Mum Churned it into butter.

We are not big butter eaters now days.

Thanks for the Memories.


Eileen Hughes profile image

Eileen Hughes 8 years ago from Northam Western Australia Author

Mr M. No problems thanks for reading. Our memories are the most important thing we have at our age. As long as we can remember we are doing ok. Thanks


SweetiePie profile image

SweetiePie 8 years ago from Southern California, USA

I forgot to mention my mom used to like to eat the cream just like you described. She grew up in Kansas and her cousins had cows, so they had fresh milk all the time. I like the nostalgia of your hubs. I am going to tell my mom about this one, she will like it.


Eileen Hughes profile image

Eileen Hughes 8 years ago from Northam Western Australia Author

Sweetiepie, definitely. It all in the memory banks. Sometimes it needs a big big jog to bring it back though. Thanks for that. hope she likes it.


evemurphy profile image

evemurphy 8 years ago from Ottawa

Saving money can also be deeeelicious! Thanks Eileen! :)


Eileen Hughes profile image

Eileen Hughes 8 years ago from Northam Western Australia Author

evemurphy, You sure not wrong there. We all need those crisp little notes in our hot hands, that for sure.


alexadry profile image

alexadry 8 years ago from USA

Very interesting, I will give it a try!


Eileen Hughes profile image

Eileen Hughes 8 years ago from Northam Western Australia Author

Alexadry Thanks for stopping by


C.S.Alexis profile image

C.S.Alexis 8 years ago from NW Indiana

I tried this about thirty years ago and failed miserably. I decided to stick to putting the heavy cream in my strong coffee. Sometimes I just know when to throw in the churn. How I do love real butter! This was fun. C.S.

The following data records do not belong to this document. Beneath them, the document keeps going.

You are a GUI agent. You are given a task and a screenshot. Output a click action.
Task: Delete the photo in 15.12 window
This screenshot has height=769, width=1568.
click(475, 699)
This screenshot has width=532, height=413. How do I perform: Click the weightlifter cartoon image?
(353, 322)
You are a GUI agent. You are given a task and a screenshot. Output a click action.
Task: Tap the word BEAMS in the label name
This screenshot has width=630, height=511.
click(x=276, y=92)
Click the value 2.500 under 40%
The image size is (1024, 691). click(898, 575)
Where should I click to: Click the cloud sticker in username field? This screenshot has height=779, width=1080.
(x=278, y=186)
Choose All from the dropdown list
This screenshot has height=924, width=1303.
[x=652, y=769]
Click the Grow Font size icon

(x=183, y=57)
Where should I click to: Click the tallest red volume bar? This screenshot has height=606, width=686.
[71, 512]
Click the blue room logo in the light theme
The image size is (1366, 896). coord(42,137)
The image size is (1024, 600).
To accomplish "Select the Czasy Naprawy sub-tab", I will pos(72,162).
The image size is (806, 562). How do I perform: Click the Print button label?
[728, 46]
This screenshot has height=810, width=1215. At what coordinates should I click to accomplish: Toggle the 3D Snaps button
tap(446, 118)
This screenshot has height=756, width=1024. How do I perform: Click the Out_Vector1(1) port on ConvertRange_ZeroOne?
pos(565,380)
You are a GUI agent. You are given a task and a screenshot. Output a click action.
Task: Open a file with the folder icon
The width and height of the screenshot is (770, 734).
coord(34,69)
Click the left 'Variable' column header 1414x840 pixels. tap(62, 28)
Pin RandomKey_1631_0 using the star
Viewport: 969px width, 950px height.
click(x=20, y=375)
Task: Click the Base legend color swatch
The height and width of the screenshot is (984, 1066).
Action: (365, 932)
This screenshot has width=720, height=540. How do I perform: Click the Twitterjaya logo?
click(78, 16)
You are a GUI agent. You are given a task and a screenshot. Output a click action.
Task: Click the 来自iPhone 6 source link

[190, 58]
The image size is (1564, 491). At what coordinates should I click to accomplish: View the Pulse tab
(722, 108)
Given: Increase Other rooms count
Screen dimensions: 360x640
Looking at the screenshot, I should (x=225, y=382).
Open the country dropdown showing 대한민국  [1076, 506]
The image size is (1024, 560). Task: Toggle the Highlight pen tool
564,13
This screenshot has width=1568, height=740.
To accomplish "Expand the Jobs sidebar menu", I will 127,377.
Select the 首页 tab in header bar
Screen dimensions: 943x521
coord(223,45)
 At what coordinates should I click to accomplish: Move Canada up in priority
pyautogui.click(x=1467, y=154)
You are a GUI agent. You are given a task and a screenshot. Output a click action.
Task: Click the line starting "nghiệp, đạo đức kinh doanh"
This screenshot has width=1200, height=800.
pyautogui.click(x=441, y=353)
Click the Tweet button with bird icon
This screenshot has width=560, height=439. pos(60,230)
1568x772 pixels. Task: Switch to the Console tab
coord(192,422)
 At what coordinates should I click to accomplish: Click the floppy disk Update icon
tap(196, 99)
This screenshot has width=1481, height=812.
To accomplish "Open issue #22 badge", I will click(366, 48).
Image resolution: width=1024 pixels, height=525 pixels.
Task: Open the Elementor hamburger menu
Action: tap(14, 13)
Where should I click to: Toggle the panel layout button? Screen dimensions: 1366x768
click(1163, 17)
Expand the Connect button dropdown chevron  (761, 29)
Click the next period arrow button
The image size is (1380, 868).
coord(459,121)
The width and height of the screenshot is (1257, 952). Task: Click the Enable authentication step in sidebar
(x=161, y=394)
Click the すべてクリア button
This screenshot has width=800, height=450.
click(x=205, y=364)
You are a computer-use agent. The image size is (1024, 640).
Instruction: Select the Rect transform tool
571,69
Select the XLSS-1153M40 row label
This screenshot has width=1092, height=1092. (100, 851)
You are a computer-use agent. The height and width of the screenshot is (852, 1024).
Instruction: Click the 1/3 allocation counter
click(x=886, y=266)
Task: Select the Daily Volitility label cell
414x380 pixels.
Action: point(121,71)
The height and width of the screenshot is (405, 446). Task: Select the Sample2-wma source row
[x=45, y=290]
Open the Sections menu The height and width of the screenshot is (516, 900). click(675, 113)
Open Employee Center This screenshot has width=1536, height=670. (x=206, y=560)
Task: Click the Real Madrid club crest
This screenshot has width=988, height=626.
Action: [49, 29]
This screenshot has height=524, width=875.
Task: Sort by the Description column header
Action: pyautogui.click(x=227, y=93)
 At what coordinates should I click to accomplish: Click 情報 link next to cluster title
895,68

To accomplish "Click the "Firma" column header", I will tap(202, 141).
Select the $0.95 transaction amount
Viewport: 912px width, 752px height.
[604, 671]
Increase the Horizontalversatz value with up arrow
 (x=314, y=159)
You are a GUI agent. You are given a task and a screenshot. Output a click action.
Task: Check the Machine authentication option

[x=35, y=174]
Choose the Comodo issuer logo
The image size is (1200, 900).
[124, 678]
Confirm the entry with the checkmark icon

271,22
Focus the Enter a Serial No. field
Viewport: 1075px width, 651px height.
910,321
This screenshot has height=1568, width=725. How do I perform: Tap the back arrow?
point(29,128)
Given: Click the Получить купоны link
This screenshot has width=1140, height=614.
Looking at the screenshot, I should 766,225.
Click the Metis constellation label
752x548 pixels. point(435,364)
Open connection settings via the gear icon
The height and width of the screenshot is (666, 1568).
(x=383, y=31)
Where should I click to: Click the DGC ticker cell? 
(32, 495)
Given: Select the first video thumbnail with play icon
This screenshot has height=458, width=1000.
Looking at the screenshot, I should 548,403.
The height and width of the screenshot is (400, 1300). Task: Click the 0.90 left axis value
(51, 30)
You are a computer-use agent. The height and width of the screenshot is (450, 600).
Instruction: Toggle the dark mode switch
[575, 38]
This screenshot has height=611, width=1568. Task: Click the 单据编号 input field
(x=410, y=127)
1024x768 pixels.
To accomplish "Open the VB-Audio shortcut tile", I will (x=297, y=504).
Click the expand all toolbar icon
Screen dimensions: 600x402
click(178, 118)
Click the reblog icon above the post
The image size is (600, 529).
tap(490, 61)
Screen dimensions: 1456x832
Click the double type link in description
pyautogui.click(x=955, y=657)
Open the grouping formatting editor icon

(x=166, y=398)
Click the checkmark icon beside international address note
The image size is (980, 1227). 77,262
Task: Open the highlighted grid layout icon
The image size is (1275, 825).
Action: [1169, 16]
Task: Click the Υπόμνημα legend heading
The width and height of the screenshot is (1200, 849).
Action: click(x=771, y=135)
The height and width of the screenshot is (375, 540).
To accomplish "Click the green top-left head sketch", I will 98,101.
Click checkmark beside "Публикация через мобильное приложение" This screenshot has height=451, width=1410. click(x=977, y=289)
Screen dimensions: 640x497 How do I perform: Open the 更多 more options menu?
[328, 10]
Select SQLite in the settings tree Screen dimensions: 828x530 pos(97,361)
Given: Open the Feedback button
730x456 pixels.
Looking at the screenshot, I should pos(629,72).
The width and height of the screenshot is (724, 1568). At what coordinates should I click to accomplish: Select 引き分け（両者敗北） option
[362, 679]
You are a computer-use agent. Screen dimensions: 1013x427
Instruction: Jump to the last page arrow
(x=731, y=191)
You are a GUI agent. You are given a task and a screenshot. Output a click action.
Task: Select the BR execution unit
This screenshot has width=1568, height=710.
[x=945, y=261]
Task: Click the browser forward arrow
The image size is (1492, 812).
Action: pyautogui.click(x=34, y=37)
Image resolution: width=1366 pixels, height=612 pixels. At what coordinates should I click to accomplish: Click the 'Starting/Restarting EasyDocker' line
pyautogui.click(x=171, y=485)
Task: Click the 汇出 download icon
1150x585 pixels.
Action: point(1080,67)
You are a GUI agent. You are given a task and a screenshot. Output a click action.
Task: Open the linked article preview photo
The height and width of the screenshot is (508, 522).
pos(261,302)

Eileen Hughes profile image

Eileen Hughes 8 years ago from Northam Western Australia Author

Alexis, thanks for that, The only thing I hate is that it is so hard to spread. Otherwise great.


C.J. King profile image

C.J. King 8 years ago from Southeast

Wouldn't that be delicious made from raw milk!!!

:-)

C.J.


Eileen Hughes profile image

Eileen Hughes 8 years ago from Northam Western Australia Author

cjking, I know we used to skim the cream part of the milk after milking the cow and made butter from that. That is of course if us kids hadnt already pinched the cream. It was great. Thanks for stopping by


cgull8m profile image

cgull8m 8 years ago from North Carolina

Wonderful Hub Eileen, I will definitely try this and have it instead of store made butter, which hardly tastes any good.


Eileen Hughes profile image

Eileen Hughes 8 years ago from Northam Western Australia Author

Cgull, I have just finished using that one that I made, and I have to be honest I did not wash it as much as should. but it kept for two weeks. I was in too much of a hurry to get it done to put up here.

Thanks for stopping by.


christinecook profile image

christinecook 6 years ago

i love butter. great idea my son would certainly enjoy doing this.


Eileen Hughes profile image

Eileen Hughes 6 years ago from Northam Western Australia Author

christine, yes it is something that he could help with. And it uses the cream up.


molometer profile image

molometer 4 years ago

Handy tip, now I know how to make butter.I may give it a go. Thanks


Eileen Hughes profile image

Eileen Hughes 4 years ago from Northam Western Australia Author

Thanks molometer, Makes a change from the bought product and at least you know what is in it.